We raised our glasses to Hans, and I thought at that moment that she had decided to make me her friend.
“I don’t think we can get to the ultimate reaches of the brain by mapping,” I said. “I mean, I don’t think that’s the only way. It needs to be paired with other types of modeling, especially when it comes to emotional intelligence.”
“We already know that.”
“But how do we reach empathy? If we want our robots to be like us, we need to get beyond the algorithmic layers of intelligence and ensure that the AI of the future has the ability to imagine what it’s like to be someone else. It’s not just a way to make them more human. We should focus on making them better than us, not like us.”
“Okay, that’s novel. You think that’s how we’re going to survive the Singularity?”
“Yes, by making them greater—not smarter but kinder. More affected by the pain of others.”
“You want to save the world.”
“Why else would I be here?” I said, beaming.

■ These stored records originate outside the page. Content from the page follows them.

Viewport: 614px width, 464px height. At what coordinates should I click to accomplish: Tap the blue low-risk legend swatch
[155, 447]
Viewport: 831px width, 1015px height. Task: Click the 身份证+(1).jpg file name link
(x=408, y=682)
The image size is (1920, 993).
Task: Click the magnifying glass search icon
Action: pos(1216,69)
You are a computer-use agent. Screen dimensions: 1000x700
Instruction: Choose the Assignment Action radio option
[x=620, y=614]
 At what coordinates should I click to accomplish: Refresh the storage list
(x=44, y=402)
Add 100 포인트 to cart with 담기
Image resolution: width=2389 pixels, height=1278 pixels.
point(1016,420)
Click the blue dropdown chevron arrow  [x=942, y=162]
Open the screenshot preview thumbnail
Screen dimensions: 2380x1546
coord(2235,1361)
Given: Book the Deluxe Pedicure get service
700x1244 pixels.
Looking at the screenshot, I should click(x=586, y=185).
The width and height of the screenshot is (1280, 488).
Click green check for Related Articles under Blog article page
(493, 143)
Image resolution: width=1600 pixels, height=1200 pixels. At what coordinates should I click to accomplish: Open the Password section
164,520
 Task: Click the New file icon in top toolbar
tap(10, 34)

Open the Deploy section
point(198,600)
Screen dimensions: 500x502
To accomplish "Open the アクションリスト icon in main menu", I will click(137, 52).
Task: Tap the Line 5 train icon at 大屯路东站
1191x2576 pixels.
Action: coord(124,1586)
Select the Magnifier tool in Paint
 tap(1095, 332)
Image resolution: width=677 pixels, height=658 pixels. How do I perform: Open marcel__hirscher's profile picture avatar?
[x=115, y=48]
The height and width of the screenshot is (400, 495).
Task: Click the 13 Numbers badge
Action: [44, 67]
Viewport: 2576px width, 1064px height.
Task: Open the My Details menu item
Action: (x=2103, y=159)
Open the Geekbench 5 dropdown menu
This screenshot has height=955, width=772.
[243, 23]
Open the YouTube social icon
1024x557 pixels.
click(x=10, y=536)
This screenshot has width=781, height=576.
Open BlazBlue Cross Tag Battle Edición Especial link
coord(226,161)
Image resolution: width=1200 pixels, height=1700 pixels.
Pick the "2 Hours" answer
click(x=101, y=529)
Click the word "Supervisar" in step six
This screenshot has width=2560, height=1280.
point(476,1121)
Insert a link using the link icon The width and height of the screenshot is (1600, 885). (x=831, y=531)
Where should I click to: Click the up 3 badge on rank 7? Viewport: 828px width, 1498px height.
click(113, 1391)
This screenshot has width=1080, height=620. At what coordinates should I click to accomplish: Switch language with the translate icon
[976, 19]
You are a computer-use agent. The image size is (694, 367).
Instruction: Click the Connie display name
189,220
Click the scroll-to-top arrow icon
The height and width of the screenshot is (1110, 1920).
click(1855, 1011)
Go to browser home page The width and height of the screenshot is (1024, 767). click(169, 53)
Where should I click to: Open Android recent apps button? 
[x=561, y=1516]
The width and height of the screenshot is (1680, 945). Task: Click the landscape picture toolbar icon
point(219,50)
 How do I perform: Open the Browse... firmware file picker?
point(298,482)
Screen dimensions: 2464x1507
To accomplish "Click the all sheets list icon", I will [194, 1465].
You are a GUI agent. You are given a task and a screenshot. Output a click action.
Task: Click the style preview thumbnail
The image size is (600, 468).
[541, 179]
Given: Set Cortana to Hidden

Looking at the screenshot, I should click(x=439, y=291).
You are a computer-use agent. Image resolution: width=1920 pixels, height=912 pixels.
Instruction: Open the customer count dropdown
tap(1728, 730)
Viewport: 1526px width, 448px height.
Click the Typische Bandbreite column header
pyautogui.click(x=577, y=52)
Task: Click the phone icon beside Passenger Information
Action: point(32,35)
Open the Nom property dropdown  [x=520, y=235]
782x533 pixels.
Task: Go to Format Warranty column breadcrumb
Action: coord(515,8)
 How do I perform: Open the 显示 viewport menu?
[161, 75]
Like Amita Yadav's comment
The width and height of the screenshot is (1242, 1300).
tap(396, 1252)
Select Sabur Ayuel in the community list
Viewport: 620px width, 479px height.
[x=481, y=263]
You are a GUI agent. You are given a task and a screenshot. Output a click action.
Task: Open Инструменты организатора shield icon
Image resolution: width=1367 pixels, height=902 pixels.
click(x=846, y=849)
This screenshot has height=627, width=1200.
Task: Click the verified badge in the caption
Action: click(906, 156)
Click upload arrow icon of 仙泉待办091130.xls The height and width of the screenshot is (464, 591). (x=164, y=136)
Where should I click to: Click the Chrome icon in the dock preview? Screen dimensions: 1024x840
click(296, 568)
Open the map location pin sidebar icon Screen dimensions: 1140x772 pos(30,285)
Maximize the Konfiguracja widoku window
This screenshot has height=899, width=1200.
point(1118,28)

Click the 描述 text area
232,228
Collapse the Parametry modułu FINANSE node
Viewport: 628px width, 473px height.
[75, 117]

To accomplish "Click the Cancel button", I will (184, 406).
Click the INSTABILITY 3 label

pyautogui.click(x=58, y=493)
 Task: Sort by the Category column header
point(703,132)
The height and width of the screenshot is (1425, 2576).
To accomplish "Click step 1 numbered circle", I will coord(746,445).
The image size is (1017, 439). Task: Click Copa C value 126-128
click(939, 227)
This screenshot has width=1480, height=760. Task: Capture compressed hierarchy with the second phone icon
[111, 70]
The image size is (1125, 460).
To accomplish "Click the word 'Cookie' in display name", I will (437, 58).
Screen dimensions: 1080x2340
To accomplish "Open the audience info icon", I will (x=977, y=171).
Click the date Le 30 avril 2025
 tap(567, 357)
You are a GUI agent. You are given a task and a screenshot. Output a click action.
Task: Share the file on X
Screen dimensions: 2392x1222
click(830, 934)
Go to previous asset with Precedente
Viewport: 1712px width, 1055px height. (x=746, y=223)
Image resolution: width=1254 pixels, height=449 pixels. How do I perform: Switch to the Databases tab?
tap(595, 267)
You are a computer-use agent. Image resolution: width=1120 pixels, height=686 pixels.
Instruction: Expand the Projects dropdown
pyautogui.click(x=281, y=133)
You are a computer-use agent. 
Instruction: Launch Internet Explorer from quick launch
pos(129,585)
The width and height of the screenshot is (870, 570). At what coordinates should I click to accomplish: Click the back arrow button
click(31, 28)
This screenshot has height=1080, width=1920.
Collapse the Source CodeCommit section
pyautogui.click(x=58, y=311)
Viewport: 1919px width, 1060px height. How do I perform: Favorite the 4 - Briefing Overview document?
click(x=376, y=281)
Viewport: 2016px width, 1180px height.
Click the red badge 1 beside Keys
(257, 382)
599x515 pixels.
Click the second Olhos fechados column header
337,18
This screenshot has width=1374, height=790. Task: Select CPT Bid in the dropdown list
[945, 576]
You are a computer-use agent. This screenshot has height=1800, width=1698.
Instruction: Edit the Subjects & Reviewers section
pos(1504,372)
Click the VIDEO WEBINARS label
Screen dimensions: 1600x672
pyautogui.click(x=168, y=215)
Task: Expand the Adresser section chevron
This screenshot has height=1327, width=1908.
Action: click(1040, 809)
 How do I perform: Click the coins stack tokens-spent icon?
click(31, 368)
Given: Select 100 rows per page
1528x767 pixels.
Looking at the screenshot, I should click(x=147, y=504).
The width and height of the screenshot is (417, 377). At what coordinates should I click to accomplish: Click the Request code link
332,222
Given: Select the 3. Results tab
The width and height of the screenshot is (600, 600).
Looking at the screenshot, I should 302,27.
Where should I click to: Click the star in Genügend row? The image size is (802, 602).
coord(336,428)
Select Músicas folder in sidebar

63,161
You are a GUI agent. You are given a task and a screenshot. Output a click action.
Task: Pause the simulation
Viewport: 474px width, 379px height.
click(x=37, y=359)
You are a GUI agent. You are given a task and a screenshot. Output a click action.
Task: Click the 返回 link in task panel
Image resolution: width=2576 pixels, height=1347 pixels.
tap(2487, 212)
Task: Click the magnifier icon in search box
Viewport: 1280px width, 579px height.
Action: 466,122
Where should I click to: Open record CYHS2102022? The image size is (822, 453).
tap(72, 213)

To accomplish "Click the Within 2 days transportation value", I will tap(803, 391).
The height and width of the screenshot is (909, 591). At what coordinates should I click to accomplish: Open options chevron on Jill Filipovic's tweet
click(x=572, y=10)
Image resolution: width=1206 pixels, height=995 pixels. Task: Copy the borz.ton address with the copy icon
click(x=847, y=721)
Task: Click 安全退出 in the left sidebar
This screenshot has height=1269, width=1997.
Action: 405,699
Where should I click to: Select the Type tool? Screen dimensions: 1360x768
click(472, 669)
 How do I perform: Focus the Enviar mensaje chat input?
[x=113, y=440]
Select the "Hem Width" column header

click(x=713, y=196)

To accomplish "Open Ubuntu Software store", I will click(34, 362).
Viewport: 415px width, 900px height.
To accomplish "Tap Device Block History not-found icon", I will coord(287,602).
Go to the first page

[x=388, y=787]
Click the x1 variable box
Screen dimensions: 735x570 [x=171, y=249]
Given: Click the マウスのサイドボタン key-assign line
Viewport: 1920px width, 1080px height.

I pranced home in my enormous coat, smug in the conviction that she was, in some tiny way, going to reciprocate my crush.
* * *
But after that evening, Dr. Stein and I did not, in fact, become friends. She avoided eye contact when we bumped into each other, and during our advisory meetings she picked on tiny aspects of the module, telling me it would never work to map the neural pathways the way I was proposing because we didn’t know how emotional information traveled, insisting that, until the entire brain had been reverse-engineered, we wouldn’t know how the limbic system truly worked. I always spent hours rewinding through our brief exchanges and coming up with better arguments which I would practice later, when it was too late.
Four years into my PhD, at the start of another summer of research in my overly air-conditioned lab, I was informed that my high school English teacher, Mrs. Butterfield, had died. When I got the message—a text from an unknown number—I was reminded of all the times I’d meant to write to her but never had. The message said, Please bring a sentence from a favorite novel to Mrs. Butterfield’s service. An invitation followed.